Breath-Holding Spells in Children

Your toddler cries, holds their breath, turns blue or pale, and goes limp. It is terrifying. It is also, in most cases, completely benign — but here is how to be sure.

📚 Nelson’s Textbook of Pediatrics, 21st Ed. | Moss & Adams, 10th Ed. | Pediatrics (AAP Journal)

👨‍⚕️ Pediatric Cardiology / Electrophysiology


KEY STATS

5% 6–18 months >95%
Of children aged 6 months–6 years have breath-holding spells Peak age of onset More common if a parent had them Of children outgrow them by age 5–6 years

🫀 What Are Breath-Holding Spells?

A breath-holding spell is a reflex event in young children where, in response to a trigger (usually pain, frustration, or fright), the child involuntarily stops breathing, leading to a brief change in skin colour and sometimes loss of consciousness.

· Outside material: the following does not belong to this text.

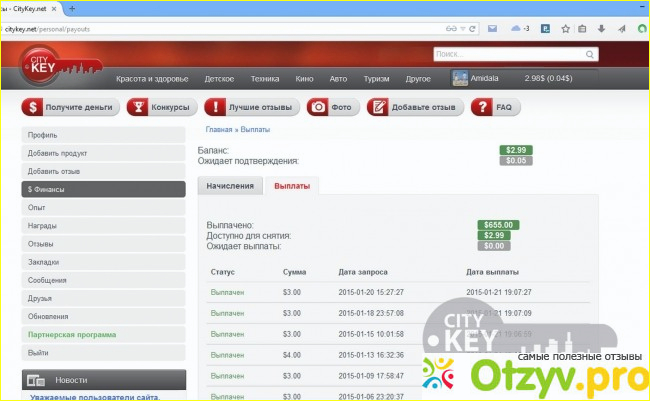Follow the Партнерская программа sidebar link

pyautogui.click(x=72, y=335)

Despite looking dramatic, they are involuntary — the child is not doing it on purpose and cannot control it.

There are two types:

Cyanotic Breath-Holding Spells (Most Common — ~60%)

  • Trigger: Frustration, anger, minor injury
  • Sequence: Child cries vigorously → suddenly stops mid-cry → turns blue (cyanotic) → may go limp or briefly stiffen → regains consciousness within 30–60 seconds
  • Mechanism: Prolonged expiration with glottic closure → hypoxia → brief loss of consciousness
  • Recovery: Child often resumes crying or falls asleep; fully alert within minutes

Pallid Breath-Holding Spells (~40%)

  • Trigger: Sudden pain, fright, minor blow to the head — often minimal stimulus
  • Sequence: Child cries briefly (or not at all) → turns pale and grey → goes limp → may have brief seizure-like jerking → recovers quickly
  • Mechanism: Vagal reflex → sudden cardiac slowing (bradycardia) or brief asystole → loss of consciousness from cerebral hypoperfusion
  • Recovery: Complete recovery within 1–2 minutes; may be drowsy briefly

⚠️ The Pallid Type Has a Cardiac Mechanism

Pallid breath-holding spells involve a genuine, brief pause in the heart’s rhythm — triggered by a vagal reflex. A cardiac monitor during a pallid spell would show a sudden drop in heart rate or a few seconds of asystole. This is why pallid spells can look more alarming than cyanotic ones, and why they occasionally require evaluation. However, in a young child with a typical history and normal examination, this vagal mechanism is benign and self-limited — it is not the same as the dangerous arrhythmias seen in cardiac conditions.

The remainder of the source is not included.